Study of multi-aquifer groundwater interaction in a coal mining area in China using stable isotopes and major-ion chemical data

Abstract

Investigations have been undertaken to determine the interactions between the main aquifers in a coal mining area near the Taihang Mountains in China to determine the sources of water. Environmental isotopes (18O, 2H, 3H, 34S) and water chemistry ions (Ca2+, Mg2+, Na+, K+, HCO3−, SO42−, Cl−) were used as tracers. Furthermore, batch sampling and testing were conducted on mountain spring water and karst water in the aquifers of the Taiyuan Group, Fengfeng Group, and Majiagou Group on the seatearth of the coal mining area, via field observations and laboratory experimental analysis. The δ18O and δ2H values of the mountain spring water and karst water in the coal mining area showed a common distribution with the local meteoric water line EL1 of karst water in the Majiagou Group but significantly deviated from the surface water evaporation line (EL2) in the coal mining area, when combined with the distribution of karst water level values. Thus, karst water in the coal mining area is mainly supplied by groundwater from mountainous areas. Furthermore, the concentration of sulfate ions increased dramatically in the groundwater flow of karst water from mountain spring water to karst water in the Fengfeng Group and Majiagou Group of the coal mining area. When equivalent concentrations of (Ca2+ + Mg2+)/HCO3− and SO42−/HCO3− reached their peak, the chemical type of groundwater gradually evolved from Ca–Mg–HCO3 to Ca–Mg–SO4–HCO3. In addition, significant positive correlation was found between the δ34S and SO42− values of the water samples, indicating that gypsum is involved in groundwater lixiviation.

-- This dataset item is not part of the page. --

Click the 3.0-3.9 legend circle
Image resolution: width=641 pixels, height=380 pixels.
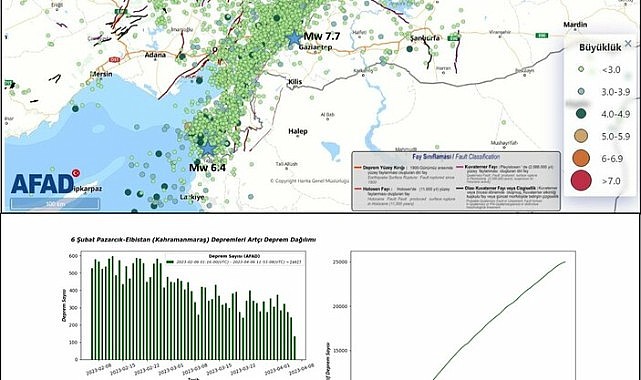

In contrast, the relationships of Ca/Na versus Mg/Na, (Na + HCO3) versus total dissolved solids (TDS), and Na+ versus Cl− revealed that TDS and salinity accumulate from the mountain spring water and karst water in the Taiyuan Group of the coal mining area. Furthermore, the chemical type of groundwater gradually evolved from Ca–Mg–HCO3 to Na–HCO3, as revealed by a Piper trilinear diagram.